*Uji Pemahaman*
(a) Menurut kutipan tentang tawassul, dengan amal apa orang kedua yang terjebak di dalam gua bertawassul kepada Allah?
(b) Salin bagian kutipan tentang tawassul mulai dari "Orang-orang tersebut memohon" sampai dengan "ketiga dengan amanatnya.".
(c) Sebutkan semua amal shalih yang dijadikan tawassul oleh tiga orang yang terjebak di dalam gua menurut kutipan tentang tawassul.

Orang-orang tersebut memohon kepada Allah agar mengampuni mereka, menghapuskan kesalahan mereka dan mewafatkan mereka bersama orang-orang baik, namun sebelum itu mereka menyatakan beriman kepada seruan Nabi saw yang mengajak mereka untuk beriman.
Nabi saw menceritakan tentang tiga orang yang terjebak di dalam gua oleh sebongkah batu besar, ketiganya berhasil lolos dari maut setelah masing-masing berdoa kepada Allah dengan bertawassul dengan amal shalih mereka. Orang pertama bertawassul kepada Allah dengan baktinya kepada bapak ibunya, orang kedua dengan sikap menahan diri dari yang haram dan orang ketiga dengan amanatnya.
3- Tawassul kepada Allah dengan mengakui dosa-dosa dan menampakkan kebutuhan dan ketergantungan kepadaNya. Seperti yang dilakukan oleh Musa, “Musa berkata, ‘Ya Rabbi, sesungguhnya aku telah menganiaya diriku sendiri, karena itu ampunilah aku.” (Al-Qashash: 16). Seperti doa Ayyub, “Ya Rabbi, sesungguhnya aku telah ditimpa penyakit dan Engkau adalah Tuhan yang Maha Penyayang di antara semua penyayang.” (Al-Anbiya`: 83).

*Data yang Dikaji*
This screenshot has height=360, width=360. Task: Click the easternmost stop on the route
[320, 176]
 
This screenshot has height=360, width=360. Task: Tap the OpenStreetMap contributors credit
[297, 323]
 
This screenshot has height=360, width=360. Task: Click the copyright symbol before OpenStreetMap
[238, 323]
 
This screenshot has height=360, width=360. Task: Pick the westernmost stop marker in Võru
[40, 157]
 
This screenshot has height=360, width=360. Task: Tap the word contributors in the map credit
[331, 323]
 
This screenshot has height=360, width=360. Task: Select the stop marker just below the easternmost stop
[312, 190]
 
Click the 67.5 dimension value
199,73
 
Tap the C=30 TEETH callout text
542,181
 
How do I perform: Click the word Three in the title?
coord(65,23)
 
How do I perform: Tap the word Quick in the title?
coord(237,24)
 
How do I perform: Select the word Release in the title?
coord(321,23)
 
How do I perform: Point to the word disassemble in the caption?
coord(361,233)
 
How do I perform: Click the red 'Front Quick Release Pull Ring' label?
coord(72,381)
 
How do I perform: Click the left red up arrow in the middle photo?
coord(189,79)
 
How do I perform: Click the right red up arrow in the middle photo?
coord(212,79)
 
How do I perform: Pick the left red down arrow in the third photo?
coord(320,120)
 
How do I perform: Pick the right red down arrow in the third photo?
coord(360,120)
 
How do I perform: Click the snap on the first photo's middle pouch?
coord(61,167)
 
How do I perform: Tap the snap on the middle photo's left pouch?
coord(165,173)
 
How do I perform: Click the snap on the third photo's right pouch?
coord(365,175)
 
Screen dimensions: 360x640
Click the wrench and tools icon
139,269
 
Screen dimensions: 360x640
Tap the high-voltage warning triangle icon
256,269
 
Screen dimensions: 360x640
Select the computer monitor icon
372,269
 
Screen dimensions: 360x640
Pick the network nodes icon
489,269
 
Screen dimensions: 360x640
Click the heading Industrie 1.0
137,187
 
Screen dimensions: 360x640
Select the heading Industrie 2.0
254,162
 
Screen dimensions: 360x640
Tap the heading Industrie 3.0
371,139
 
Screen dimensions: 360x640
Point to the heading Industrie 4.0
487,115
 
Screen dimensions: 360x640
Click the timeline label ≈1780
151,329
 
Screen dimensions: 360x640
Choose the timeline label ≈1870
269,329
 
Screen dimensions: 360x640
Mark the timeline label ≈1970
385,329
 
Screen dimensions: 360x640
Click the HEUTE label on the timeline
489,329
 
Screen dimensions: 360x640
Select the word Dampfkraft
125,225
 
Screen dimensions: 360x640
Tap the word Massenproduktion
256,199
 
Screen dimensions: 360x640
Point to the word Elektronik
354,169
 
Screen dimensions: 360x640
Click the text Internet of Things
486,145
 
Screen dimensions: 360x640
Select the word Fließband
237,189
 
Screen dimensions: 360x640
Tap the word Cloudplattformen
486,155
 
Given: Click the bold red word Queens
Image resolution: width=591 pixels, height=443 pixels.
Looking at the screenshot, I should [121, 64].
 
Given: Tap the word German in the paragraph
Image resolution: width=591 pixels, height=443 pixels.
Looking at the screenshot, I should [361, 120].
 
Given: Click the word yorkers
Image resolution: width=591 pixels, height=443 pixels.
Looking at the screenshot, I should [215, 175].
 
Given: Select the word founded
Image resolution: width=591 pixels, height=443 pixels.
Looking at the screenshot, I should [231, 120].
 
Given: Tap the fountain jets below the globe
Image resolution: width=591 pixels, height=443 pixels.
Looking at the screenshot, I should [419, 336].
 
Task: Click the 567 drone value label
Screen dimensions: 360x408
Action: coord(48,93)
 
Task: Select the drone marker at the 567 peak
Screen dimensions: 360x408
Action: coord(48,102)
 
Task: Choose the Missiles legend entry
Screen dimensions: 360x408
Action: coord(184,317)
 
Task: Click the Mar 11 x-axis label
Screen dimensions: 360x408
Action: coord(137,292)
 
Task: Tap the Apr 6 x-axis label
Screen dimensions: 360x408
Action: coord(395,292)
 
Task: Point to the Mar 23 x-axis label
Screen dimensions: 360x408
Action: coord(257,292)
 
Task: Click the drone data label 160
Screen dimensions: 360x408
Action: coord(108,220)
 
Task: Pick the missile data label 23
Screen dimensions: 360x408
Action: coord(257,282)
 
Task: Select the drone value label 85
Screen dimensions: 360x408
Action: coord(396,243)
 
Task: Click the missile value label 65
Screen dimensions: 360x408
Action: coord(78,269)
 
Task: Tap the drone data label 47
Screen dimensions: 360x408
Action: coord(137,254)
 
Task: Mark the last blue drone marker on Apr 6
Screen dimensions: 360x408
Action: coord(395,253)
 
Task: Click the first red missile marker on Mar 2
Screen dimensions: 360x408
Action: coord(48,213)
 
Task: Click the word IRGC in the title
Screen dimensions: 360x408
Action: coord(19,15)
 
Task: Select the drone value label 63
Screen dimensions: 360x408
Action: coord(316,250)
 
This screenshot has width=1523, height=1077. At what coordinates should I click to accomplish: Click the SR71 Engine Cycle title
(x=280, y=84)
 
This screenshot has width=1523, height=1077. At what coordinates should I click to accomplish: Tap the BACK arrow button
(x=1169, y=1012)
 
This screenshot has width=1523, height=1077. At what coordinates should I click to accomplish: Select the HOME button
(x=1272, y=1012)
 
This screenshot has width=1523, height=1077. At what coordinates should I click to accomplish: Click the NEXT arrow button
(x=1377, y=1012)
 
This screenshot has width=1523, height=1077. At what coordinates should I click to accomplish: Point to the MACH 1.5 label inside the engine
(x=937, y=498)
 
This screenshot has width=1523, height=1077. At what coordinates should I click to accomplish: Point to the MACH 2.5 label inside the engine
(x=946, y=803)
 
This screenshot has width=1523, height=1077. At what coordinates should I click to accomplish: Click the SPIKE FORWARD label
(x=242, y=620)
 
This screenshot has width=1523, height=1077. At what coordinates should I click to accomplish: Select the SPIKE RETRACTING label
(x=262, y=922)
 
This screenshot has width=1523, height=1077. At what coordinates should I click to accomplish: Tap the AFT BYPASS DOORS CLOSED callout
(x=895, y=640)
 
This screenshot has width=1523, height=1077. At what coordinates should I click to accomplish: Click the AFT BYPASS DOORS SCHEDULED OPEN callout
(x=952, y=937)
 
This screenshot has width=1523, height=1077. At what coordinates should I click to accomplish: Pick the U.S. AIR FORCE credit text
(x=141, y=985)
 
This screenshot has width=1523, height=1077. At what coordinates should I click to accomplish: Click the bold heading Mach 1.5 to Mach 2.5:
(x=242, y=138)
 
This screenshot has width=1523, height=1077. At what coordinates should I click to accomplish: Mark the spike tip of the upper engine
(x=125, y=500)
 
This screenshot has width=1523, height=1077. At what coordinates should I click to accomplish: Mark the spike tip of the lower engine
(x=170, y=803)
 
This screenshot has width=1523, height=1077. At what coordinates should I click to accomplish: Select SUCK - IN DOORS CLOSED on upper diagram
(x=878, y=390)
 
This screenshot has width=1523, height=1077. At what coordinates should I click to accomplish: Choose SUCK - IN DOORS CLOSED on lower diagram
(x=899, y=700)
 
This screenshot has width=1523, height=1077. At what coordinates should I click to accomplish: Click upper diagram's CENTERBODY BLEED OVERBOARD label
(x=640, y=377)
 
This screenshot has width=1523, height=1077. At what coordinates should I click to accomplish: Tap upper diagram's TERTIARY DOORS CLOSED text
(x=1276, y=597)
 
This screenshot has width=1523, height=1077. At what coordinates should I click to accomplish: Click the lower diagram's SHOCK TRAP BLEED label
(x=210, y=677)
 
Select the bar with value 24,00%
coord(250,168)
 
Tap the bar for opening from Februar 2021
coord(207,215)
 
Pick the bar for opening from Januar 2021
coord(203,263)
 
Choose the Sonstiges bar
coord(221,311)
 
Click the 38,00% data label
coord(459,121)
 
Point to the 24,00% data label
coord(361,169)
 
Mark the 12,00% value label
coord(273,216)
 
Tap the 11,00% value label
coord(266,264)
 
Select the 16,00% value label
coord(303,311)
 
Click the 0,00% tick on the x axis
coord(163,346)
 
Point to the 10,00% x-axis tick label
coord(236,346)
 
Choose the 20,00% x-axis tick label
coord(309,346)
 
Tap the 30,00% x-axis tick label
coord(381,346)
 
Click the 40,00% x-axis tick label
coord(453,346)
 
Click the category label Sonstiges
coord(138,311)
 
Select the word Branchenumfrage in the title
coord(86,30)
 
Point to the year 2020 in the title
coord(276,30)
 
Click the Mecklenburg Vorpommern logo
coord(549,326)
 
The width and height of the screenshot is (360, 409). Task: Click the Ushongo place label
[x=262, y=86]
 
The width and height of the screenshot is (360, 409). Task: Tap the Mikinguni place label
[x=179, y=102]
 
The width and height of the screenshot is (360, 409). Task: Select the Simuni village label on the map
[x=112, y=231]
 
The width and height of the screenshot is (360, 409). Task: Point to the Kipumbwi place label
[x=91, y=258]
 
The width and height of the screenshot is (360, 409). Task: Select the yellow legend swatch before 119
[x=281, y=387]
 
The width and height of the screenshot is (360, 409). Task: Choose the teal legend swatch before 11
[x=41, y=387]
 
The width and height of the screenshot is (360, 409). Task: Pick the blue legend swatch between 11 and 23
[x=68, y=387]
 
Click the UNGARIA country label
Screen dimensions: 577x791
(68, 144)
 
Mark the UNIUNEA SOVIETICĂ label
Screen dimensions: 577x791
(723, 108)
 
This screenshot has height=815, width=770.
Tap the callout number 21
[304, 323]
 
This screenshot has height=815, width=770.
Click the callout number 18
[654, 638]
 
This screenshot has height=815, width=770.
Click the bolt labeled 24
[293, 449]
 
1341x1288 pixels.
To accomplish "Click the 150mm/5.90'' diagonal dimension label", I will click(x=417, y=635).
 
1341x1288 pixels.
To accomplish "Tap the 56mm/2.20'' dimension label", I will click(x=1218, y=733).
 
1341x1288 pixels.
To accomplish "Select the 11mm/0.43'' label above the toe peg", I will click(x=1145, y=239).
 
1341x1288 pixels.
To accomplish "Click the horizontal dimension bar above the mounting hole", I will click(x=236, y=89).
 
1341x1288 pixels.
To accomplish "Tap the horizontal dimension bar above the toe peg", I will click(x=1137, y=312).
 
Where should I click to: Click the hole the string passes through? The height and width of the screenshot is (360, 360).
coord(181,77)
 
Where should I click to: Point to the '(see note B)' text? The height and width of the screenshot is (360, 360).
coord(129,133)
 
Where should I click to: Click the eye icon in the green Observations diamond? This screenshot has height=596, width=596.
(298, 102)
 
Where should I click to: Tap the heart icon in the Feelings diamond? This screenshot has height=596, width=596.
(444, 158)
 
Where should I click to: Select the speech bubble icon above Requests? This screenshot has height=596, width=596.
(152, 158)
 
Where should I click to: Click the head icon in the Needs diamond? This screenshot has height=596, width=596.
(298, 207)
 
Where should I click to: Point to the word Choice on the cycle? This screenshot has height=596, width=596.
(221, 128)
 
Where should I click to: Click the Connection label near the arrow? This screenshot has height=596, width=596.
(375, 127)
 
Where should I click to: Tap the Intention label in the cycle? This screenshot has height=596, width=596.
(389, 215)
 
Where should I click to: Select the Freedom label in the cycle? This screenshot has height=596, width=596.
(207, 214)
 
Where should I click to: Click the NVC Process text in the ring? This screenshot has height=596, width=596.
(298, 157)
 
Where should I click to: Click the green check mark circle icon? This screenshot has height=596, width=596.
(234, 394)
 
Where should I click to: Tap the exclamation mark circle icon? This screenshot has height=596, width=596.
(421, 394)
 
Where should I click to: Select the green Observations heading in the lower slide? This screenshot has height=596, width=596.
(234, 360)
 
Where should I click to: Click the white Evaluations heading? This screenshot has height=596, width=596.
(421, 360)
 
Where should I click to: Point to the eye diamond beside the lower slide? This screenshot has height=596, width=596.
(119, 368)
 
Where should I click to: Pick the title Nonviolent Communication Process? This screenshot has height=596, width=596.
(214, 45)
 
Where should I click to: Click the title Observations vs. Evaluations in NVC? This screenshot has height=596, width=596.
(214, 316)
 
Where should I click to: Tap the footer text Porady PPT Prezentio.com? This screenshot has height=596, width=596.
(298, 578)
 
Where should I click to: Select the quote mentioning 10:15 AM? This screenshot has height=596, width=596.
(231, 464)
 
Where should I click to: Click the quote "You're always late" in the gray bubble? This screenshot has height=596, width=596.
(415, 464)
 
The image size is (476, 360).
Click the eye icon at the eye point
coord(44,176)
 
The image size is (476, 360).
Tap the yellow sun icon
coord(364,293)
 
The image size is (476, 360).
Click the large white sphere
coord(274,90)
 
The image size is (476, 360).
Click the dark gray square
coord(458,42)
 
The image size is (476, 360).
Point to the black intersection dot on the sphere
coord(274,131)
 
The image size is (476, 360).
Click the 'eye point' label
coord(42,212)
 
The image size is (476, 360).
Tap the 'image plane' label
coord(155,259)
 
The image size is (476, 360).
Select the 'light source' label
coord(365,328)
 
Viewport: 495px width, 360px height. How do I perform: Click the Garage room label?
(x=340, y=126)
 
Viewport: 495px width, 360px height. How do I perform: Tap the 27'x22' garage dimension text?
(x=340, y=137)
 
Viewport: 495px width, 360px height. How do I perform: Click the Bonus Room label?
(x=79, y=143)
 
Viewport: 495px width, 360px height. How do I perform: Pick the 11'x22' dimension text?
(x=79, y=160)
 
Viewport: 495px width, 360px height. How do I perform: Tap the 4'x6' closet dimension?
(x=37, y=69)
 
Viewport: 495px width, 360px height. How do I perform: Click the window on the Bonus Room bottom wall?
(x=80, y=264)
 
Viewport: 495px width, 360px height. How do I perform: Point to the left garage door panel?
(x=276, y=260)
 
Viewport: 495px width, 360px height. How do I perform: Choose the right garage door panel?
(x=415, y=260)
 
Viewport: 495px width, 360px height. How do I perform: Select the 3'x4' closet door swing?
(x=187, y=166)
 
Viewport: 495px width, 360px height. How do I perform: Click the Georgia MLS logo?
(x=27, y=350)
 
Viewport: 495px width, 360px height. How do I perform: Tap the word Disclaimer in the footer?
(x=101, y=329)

*Jawaban Tertulis*
(a) Orang kedua bertawassul dengan sikap menahan diri dari yang haram.

(b)
Orang-orang tersebut memohon kepada Allah agar mengampuni mereka, menghapuskan kesalahan mereka dan mewafatkan mereka bersama orang-orang baik, namun sebelum itu mereka menyatakan beriman kepada seruan Nabi saw yang mengajak mereka untuk beriman.
Nabi saw menceritakan tentang tiga orang yang terjebak di dalam gua oleh sebongkah batu besar, ketiganya berhasil lolos dari maut setelah masing-masing berdoa kepada Allah dengan bertawassul dengan amal shalih mereka. Orang pertama bertawassul kepada Allah dengan baktinya kepada bapak ibunya, orang kedua dengan sikap menahan diri dari yang haram dan orang ketiga dengan amanatnya.

(c)
- Bakti kepada bapak ibunya
- Sikap menahan diri dari yang haram
- Amanatnya